The most I do is cough drops. Just signed on with Uber and they gave me 40 or 50 bottles of water. Will see how that goes.

Just a side note. But man! Uber's app is so much better than Lyfts. Shocked me.


----------



## mghtyred (Apr 14, 2016)

That thing would be empty in about a half hour in LA, with $0 tips. 

After 2 hours it would be full of trash. 

After 4 hours, someone would puke in it. 

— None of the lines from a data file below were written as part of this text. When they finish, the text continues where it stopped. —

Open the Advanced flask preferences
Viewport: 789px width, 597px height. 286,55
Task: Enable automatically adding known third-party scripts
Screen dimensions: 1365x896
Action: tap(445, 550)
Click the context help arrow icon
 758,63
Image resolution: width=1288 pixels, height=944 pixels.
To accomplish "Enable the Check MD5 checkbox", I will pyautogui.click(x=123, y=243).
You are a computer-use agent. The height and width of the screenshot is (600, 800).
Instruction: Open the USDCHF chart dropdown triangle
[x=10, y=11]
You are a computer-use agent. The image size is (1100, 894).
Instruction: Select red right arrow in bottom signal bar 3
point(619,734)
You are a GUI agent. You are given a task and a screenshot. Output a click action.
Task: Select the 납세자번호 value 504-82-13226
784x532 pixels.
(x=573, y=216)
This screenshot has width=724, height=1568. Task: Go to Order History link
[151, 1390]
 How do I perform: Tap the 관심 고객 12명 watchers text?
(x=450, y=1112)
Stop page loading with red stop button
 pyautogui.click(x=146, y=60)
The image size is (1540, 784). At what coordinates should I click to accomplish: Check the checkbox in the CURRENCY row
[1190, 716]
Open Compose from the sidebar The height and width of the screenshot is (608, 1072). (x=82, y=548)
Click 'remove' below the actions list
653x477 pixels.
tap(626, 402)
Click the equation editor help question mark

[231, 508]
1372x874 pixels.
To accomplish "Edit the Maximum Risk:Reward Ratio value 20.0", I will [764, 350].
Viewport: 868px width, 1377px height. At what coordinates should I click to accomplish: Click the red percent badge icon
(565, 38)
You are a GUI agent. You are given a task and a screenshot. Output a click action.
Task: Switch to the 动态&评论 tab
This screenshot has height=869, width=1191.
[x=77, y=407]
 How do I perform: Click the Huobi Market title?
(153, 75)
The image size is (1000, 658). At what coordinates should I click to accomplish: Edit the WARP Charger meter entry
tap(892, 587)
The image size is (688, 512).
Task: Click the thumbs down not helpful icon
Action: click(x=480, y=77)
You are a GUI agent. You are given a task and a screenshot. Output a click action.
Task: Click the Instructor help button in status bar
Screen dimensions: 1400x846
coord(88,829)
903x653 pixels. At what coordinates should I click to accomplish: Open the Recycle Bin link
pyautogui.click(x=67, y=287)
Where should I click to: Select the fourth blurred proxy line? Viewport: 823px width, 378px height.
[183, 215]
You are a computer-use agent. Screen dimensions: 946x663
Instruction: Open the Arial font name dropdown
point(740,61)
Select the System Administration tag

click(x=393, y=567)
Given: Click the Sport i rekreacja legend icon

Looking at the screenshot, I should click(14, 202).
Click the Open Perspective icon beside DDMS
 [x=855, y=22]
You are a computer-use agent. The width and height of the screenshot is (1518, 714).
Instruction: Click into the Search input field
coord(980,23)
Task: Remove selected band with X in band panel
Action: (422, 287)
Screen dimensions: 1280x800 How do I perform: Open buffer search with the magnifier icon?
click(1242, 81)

After 6 hours, someone would steal it, puke and all.


----------



## Danny3xd (Nov 7, 2016)

Ya gotta hate when they steal yer puke!


----------



## UberChicago80 (Dec 22, 2016)

I like the aux cord placement


----------



## wk1102 (Dec 25, 2015)

1☆ my last driver had a vibrator...


----------



## Danny3xd (Nov 7, 2016)

wk1102 said:


> 1☆ my last driver had a vibrator...


 Pics or not sure I wanna know. WK, LoL.


----------



## DaveYanakov (Feb 17, 2017)

I can pick up a slab of 8oz water bottles for around 8 cents each. Winds up costing me about $8.50 per month and even though most don't take one they do draw the eye across the card reader I have set up for tipping. No signs, just the gentle reminder that its an option. Im currently prototyping a better way to mount them together so that I can backlight the bottles at night


----------



## Danny3xd (Nov 7, 2016)

I really like your thinking OzzMan!

May I ask where you got the seat hanger, thing? Looks perfect.

Thanks Mon and Uber on! 
("Luber on"? that just sounds wrong, snork)


----------



## Danny3xd (Nov 7, 2016)

Posted a link on a set up link Ozzman. Thanks for posting and hope that's OK. Gonna help someone out.

https://uberpeople.net/threads/dashboard-setup-apps-navigation.142540/#post-2125918


----------